=== STORED DATA ===
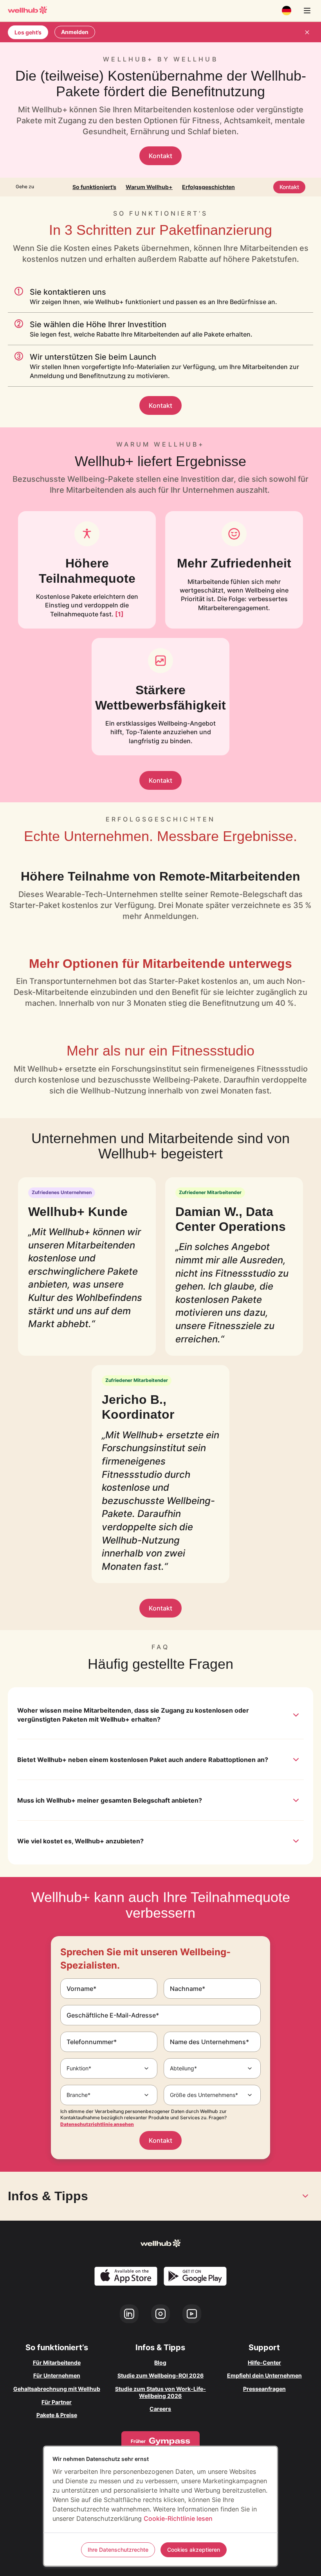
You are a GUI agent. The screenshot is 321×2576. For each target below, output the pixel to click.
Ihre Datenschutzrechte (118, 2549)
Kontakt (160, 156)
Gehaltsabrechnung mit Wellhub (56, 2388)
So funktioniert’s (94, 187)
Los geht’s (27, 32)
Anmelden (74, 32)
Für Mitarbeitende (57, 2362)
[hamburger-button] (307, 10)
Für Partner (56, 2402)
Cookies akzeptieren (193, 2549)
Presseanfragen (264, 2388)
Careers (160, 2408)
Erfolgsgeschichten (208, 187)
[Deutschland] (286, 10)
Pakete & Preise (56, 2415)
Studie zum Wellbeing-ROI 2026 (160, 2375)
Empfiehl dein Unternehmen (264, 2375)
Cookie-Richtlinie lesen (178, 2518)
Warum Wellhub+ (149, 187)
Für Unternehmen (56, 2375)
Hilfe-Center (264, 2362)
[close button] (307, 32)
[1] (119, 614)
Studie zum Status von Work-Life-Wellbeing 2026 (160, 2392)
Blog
===
WORK ORDER
Please return the full listing word for word, but without any pictures.

OUTPUT FOR THIS EXERCISE
You are a GUI agent. The screenshot is 321×2576. For each target below, output the pixel to click.
Ihre Datenschutzrechte (118, 2549)
Kontakt (160, 156)
Gehaltsabrechnung mit Wellhub (56, 2388)
So funktioniert’s (94, 187)
Los geht’s (27, 32)
Anmelden (74, 32)
Für Mitarbeitende (57, 2362)
[hamburger-button] (307, 10)
Für Partner (56, 2402)
Cookies akzeptieren (193, 2549)
Presseanfragen (264, 2388)
Careers (160, 2408)
Erfolgsgeschichten (208, 187)
[Deutschland] (286, 10)
Pakete & Preise (56, 2415)
Studie zum Wellbeing-ROI 2026 (160, 2375)
Empfiehl dein Unternehmen (264, 2375)
Cookie-Richtlinie lesen (178, 2518)
Warum Wellhub+ (149, 187)
Für Unternehmen (56, 2375)
Hilfe-Center (264, 2362)
[close button] (307, 32)
[1] (119, 614)
Studie zum Status von Work-Life-Wellbeing 2026 (160, 2392)
Blog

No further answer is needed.